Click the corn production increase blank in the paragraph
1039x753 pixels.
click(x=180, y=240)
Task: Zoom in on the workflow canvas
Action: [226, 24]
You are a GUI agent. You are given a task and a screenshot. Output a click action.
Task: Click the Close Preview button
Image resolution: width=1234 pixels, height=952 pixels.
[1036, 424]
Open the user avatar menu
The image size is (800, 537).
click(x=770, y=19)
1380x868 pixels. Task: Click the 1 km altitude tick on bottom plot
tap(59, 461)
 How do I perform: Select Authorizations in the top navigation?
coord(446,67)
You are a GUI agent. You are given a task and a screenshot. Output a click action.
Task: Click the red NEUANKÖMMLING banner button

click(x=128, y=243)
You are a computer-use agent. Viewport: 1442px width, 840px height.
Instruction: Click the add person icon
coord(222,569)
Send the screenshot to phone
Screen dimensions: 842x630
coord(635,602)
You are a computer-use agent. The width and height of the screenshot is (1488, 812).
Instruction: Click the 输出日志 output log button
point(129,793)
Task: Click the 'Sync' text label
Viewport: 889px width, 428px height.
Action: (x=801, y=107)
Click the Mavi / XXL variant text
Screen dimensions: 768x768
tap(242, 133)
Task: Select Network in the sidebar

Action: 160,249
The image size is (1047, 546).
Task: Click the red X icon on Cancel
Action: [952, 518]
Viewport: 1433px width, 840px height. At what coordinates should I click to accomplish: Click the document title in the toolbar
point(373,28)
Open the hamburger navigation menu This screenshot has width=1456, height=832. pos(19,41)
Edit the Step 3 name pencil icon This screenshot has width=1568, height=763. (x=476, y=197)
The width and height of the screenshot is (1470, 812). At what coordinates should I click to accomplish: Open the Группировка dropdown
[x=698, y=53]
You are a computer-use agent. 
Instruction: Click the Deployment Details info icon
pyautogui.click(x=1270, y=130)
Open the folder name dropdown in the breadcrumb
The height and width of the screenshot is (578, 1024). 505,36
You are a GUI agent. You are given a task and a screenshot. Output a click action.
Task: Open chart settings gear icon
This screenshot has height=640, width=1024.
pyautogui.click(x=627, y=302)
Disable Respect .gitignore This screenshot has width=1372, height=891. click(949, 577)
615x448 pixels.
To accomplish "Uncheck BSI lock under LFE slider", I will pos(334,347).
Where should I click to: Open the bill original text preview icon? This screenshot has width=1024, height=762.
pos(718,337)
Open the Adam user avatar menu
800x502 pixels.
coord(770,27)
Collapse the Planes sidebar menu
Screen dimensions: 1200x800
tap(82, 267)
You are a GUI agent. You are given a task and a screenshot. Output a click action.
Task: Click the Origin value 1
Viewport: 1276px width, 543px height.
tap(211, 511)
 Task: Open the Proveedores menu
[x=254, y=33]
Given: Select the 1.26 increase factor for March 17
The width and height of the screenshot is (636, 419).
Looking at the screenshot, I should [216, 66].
......
* [Brief]
Please tally the lines in the data above containing the string "computer", and give the number alone.

* [Task solution]
3